EXERCISE INSTRUCTIONS:
(a) Answer these questions from the passage on plagiarism detection:
(i) Which detection software does the passage name as an example?
(ii) According to Jayke, what did staff rely on before Turnitin?
(iii) What two roles did participants say they did not see themselves as?
(b) Translate this sentence from the passage on plagiarism detection into Spanish: "I think students do worry about Turnitin and getting caught."
(c) Write the next part of the passage on plagiarism detection, picking up after its final sentence.

Advancing technology was seen to assist participants in detecting plagiarism due to increased accuracy of detection software, such as Turnitin.

"I think probably a fair proportion of those get caught but that's only to the thanks of Turnitin reports." (Matti)

In addition, participants felt that plagiarism tools were also a deterrent to academic dishonesty by alerting students to the potential risk of academic misconduct.

"I think that the Turnitin tool, while it isn't perfect, has really helped pick up a lot. I think it serves as a warning for a lot of students too...Pre-Turnitin you relied heavily on students reporting other students." (Jayke)

"I think students do worry about Turnitin and getting caught." (Sydney)

Of note, a number of the participants felt ill-suited to "catching" students out. They characterised themselves as neither an investigator or police officer and they believed that they did not possess the skills to identify breaches. They considered this role to be outside their scope without adequate training.

"I also feel very strongly that my role here as an academic encompasses academic integrity and picking it up. But I'm not an investigator and I'm not a police officer…I don’t see it as the sole focus of my job - to be investigating and looking everywhere…That's when you feel like, I'm not a trained investigator. It isn't reasonable for me to have to try and dig and dig and dig…" (Jayke)

LISTING:

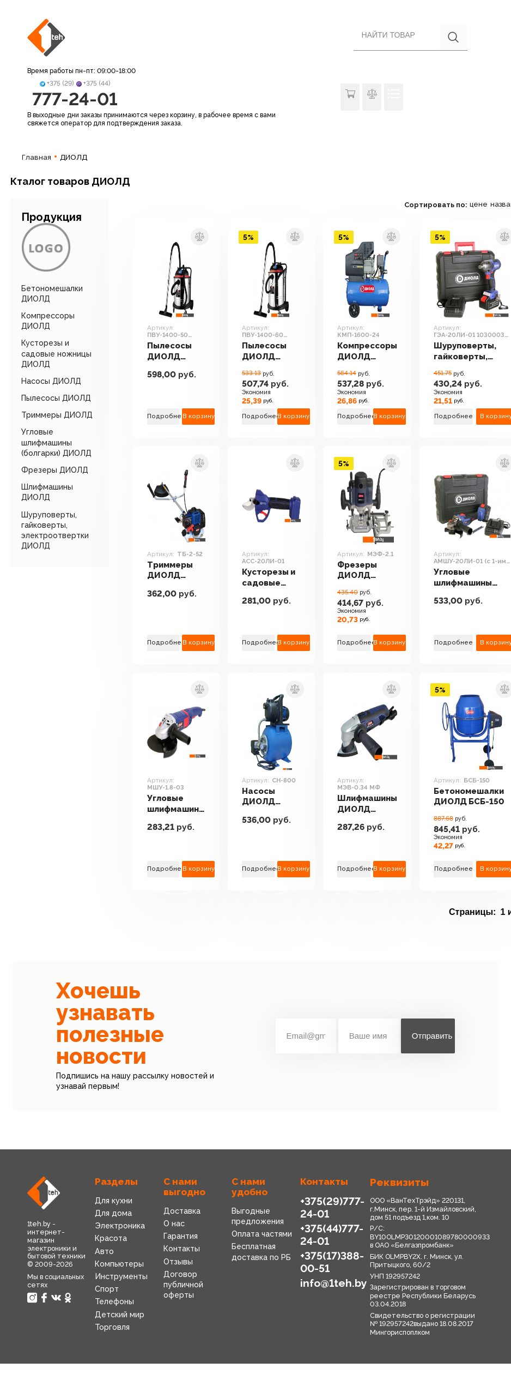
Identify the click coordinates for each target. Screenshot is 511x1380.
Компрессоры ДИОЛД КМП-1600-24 (367, 351)
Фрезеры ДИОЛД (54, 470)
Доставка (181, 1211)
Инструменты (121, 1276)
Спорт (107, 1289)
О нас (174, 1223)
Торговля (112, 1327)
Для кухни (113, 1200)
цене (479, 204)
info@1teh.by (333, 1283)
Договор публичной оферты (183, 1284)
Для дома (113, 1213)
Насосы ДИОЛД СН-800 (258, 796)
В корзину (198, 416)
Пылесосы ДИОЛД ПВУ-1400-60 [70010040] (270, 351)
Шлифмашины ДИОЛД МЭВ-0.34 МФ (367, 803)
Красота (111, 1238)
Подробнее (163, 416)
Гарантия (180, 1236)
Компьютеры (119, 1264)
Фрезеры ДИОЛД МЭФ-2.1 (357, 570)
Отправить (432, 1035)
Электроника (120, 1225)
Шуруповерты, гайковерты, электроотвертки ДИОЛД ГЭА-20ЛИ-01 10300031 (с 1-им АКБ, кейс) (472, 351)
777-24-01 (75, 99)
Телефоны (114, 1301)
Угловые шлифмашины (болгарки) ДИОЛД (56, 442)
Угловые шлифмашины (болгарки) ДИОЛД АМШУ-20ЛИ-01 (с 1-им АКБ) (468, 577)
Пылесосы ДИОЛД (56, 398)
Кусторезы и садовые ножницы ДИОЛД (56, 353)
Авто (104, 1251)
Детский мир (119, 1314)
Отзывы (178, 1261)
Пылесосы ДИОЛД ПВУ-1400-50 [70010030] (175, 351)
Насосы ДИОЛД (51, 381)
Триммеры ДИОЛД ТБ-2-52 (170, 570)
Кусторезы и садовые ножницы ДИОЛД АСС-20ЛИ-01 (271, 577)
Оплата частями (262, 1234)
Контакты (181, 1248)
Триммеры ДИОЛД (57, 415)
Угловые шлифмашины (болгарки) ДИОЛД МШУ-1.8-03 (176, 803)
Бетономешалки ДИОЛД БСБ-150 (469, 796)
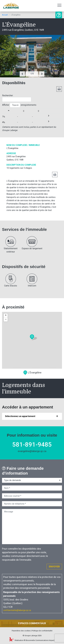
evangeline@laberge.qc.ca (32, 451)
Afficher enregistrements (19, 105)
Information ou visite (58, 15)
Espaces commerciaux (32, 623)
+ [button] (6, 315)
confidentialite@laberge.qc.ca (17, 610)
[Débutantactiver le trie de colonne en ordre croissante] (24, 111)
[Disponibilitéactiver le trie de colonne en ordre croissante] (39, 111)
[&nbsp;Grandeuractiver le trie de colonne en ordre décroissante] (9, 111)
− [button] (6, 320)
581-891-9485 (32, 444)
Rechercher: (16, 98)
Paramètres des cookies (21, 631)
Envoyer (54, 566)
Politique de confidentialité (42, 631)
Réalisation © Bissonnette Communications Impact (32, 640)
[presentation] (22, 74)
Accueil (5, 15)
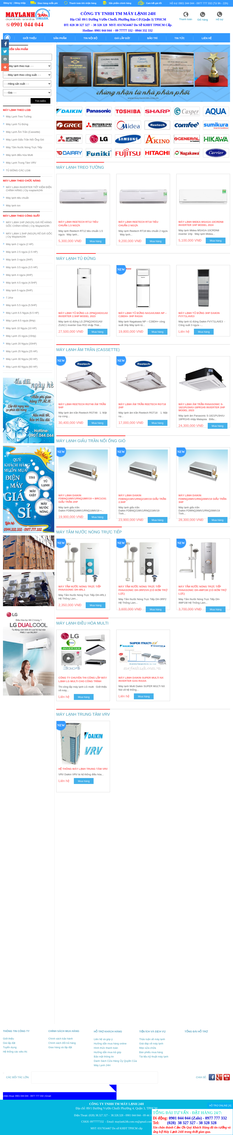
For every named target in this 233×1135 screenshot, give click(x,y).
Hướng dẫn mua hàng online (110, 1043)
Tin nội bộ (91, 38)
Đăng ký (8, 3)
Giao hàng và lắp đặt (60, 1047)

ANSWER SET:
(a)
(i) Turnitin.
(ii) Students reporting other students.
(iii) An investigator and a police officer.

(b) Creo que a los estudiantes sí les preocupa Turnitin y que los descubran.

(c)
Sub theme: celerity

Celerity refers to the swiftness or speed at which a punishment or sanction is imposed after a student is caught for academic dishonesty. The participants acknowledged that managing cases of alleged misconduct took too long and by the time the outcome had been decided the details of the transgression had often been forgotten.

"When the feedback finally got back to me I'd actually forgotten what had happened so it was a while. I thought oh jeez, yeah, I remember that now, that was a while ago. That must have taken a while." (Joe)

"I think it takes too long.... it does take weeks sometimes for a decision to come back down." (Alison)

However, it was also acknowledged that the process itself was also time sensitive, affected by policy constraints and contextual factors.

"They were a bit slow, but generally they're dealt with within a [timeframe] - and they have to be because of the policy." (Matti)

Participants explained that all cases of alleged misconduct were referred to the Deputy Dean within the school, who determined whether further action was warranted. One participant reported that the institutional policy stipulated that once referred, further action needed to be determined within a two-week timeframe. Most of the participants recognised that the time required to contact students and organise interviews impacted on the speed of the process.

"…probably seems like it stretches out, for the student, waiting for that final interview, but if you look at the different levels of processes, I believe it moves quite quickly, given all the different processes it has to go through." (Sandy)

Paradoxically, one participant identified the time taken and workload associated with managing cases of academic misconduct acted as a deterrent to the academic in following the policy for managing alleged breaches.

"Once it [plagiarism] has been detected is a laborious process for academics and it's a deterrent, quite frankly, when you're spending all your time with the naughty students and not enough time on the high achievers". (Billy)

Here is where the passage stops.